The effect on sinus node function is controversial, as some researchers have noted a decreased sinus cycle length and increase in sinus node recovery, whereas others have observed no change.

==Other activities==
Lorcainide inhibits adenosine 5’-triphosphate (ATP)-hydrolytic action of myocardial Na+K+ATPase in-vitro in a concentration dependent manner. The mode of action and the implications of this finding are not well known.

==Benefits and risks==
Lorcainide exhibits a prolonged duration of action (approximately 8-10 hrs), is well absorbed when taken orally and has a good safety profile as well as a good drug efficacy.
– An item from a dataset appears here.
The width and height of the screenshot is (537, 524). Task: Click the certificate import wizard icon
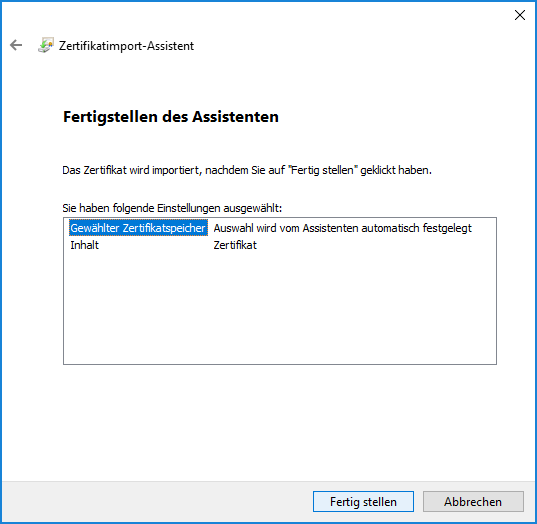46,45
Hematologic, biochemical and urinary analysis of Lorcainide revealed no significant abnormalities. However, an increased prevalence of central nervous system effects, including headache, dizziness and sleep disturbances have been associated with oral dosages of Lorcainide when compared to intravenous administration. This could be due to a greater accumulation of plasma Noriorcainide when exposed to oral Lorcainide. Noriorcainide, an N-dealkylated derivative, is an active metabolite of Lorcainide. It is as potent as its parent compound with similar antiarrhythmic efficacy, wherein it suppresses chronic premature ventricular complexes. It has a half life of 26.5 +-7.2 hrs.

==Synthesis==

The starting material is the imine formed by combining 4-chloroaniline and N-carbethoxy-4-piperidone, which is reduced with sodium borohydride and then acylated with the acid chloride of phenylacetic acid to produce an amide. Selective hydrolysis with hydrobromic acid, followed by alkylation with isopropyl bromide gives lorcainide.